Die IT ist keine deutsche Domäne. Das bietet Google & Co Chancen. Hohe Börsenkurse sind ihre stärkste Waffe, meint StZ-Wirtschaftsredakteur Michael Heller.

Stuttgart - Die Schwerpunkte sind klar: In den Vereinigten Staaten dominieren Konzerne, die mit ihren Angeboten tief in der Computer- und Internetwelt verwurzelt sind; Europa setzt hingegen auf die Industrie – Deutschland ganz ausgeprägt, die Nachbarn zumindest selektiv. Geht es nach der Rangliste der Börsenwerte, dann kann es keinen Zweifel darüber geben, wer die Nase vorne hat: Apple, Google & Co.

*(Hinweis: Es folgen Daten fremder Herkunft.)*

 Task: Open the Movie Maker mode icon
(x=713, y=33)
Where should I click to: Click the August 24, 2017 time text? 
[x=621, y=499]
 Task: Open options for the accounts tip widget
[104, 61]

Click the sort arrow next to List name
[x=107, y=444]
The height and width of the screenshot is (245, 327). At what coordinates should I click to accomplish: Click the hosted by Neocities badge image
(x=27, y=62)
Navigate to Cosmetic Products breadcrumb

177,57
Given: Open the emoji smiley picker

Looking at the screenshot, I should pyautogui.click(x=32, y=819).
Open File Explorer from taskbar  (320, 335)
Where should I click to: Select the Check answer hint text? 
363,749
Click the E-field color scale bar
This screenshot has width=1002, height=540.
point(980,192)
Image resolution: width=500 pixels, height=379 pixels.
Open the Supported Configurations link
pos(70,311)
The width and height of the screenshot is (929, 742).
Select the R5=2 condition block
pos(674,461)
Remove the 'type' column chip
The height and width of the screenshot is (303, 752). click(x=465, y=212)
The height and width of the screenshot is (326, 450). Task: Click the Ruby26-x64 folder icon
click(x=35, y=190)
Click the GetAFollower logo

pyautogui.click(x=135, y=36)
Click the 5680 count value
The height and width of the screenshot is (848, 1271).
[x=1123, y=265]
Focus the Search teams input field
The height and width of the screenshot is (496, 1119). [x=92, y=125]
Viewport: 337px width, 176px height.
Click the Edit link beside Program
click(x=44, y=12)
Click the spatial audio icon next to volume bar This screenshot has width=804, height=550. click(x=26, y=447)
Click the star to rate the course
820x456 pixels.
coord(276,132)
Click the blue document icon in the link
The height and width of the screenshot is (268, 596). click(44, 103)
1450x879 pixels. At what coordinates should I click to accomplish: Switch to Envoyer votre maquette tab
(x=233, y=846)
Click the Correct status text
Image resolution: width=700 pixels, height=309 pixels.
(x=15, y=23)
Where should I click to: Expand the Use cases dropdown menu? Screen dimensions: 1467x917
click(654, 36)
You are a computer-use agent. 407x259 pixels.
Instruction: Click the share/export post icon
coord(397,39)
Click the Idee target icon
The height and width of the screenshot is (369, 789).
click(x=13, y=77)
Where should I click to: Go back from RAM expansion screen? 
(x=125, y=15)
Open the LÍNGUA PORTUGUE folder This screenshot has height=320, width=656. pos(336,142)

Das ergibt eine Studie von Ernst & Young.

 

Aktienkurse sind freilich nicht alles. Die Vergangenheit hat schon häufig gezeigt, dass die Erwartungen, die die Kurse in hohem Maße prägen, keineswegs immer in Erfüllung gehen müssen – die Kursblase der Jahre des New-Economy-Hypes ist noch in allzu schlechter Erinnerung. Deutschland hat keinen Grund sich zu verstecken, wird von den Amerikanern gar zum Vorbild genommen. Nicht nur US-Präsident Barack Obama weiß, dass es ein Fehler war, die Güterproduktion aus der Hand zu geben und sich allzu sehr auf Dienstleistungen zu konzentrieren. Auch die EU betrachtet das Schrumpfen des Industrieanteils als Gefahr und versucht gegenzusteuern.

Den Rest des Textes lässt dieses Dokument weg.